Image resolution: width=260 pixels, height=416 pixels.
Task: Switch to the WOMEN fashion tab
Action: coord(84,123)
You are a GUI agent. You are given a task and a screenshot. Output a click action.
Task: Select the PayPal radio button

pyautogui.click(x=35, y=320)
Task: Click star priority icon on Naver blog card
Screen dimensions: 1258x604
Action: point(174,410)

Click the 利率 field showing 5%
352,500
----------
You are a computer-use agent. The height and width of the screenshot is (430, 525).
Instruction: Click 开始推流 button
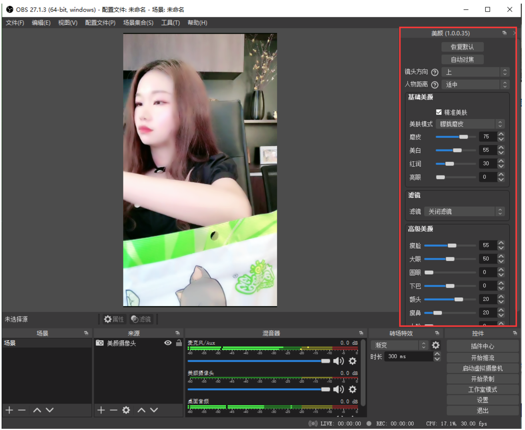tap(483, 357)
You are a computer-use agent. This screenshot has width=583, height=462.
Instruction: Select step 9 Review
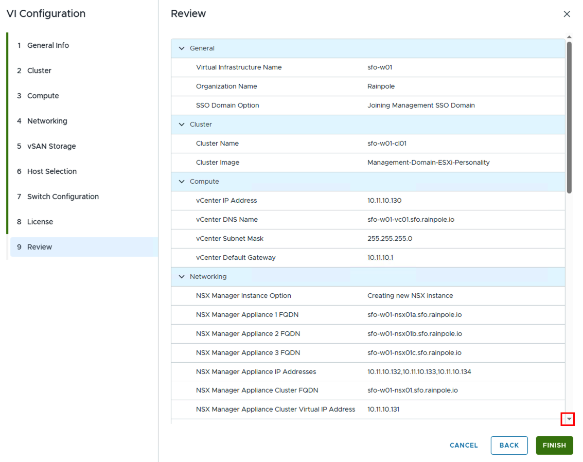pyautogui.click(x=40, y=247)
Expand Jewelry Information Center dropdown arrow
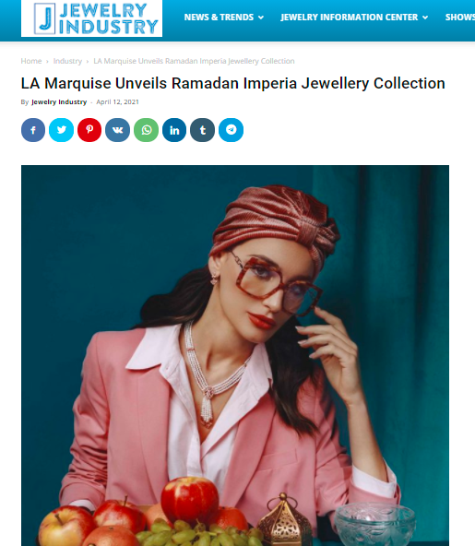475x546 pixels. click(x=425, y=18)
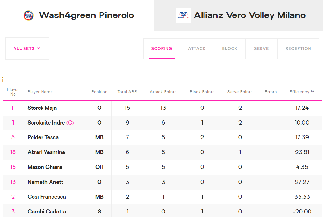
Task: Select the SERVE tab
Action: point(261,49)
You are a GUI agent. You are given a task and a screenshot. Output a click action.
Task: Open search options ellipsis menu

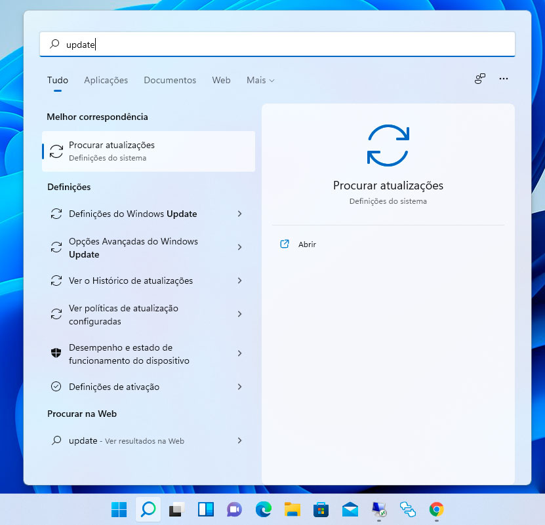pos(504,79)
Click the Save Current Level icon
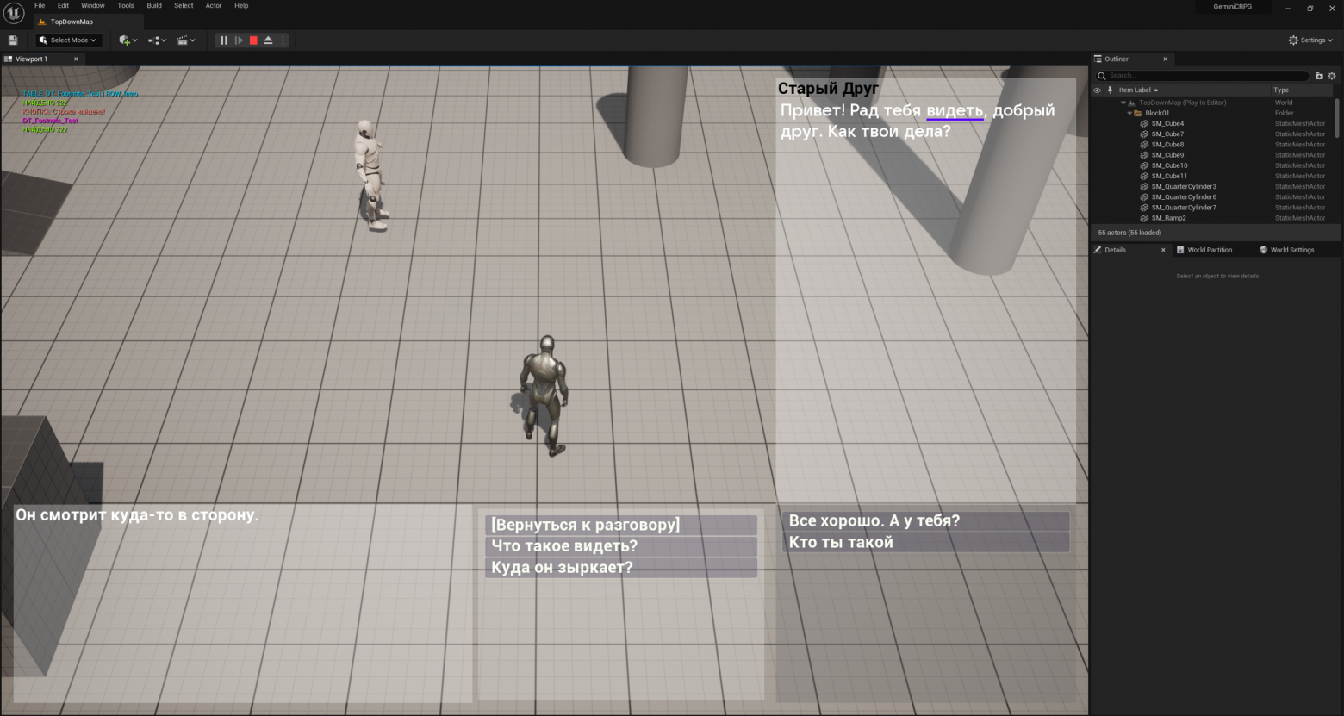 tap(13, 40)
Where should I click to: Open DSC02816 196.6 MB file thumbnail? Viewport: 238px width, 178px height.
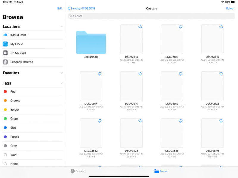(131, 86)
----------
▶ EXERCISE INSTRUCTIONS
Pick out each line of the data above that contains the word "screenshot", and copy those lines.

▶ RESULT FOR THIS EXERCISE
You are a GUI agent. You are given a task and a screenshot. Output a click action.
You are a computer-use agent. The height and width of the screenshot is (430, 525).
You are a computer-use agent. This screenshot has width=583, height=462.
You are a GUI agent. You are given a task and a screenshot. Output a click action.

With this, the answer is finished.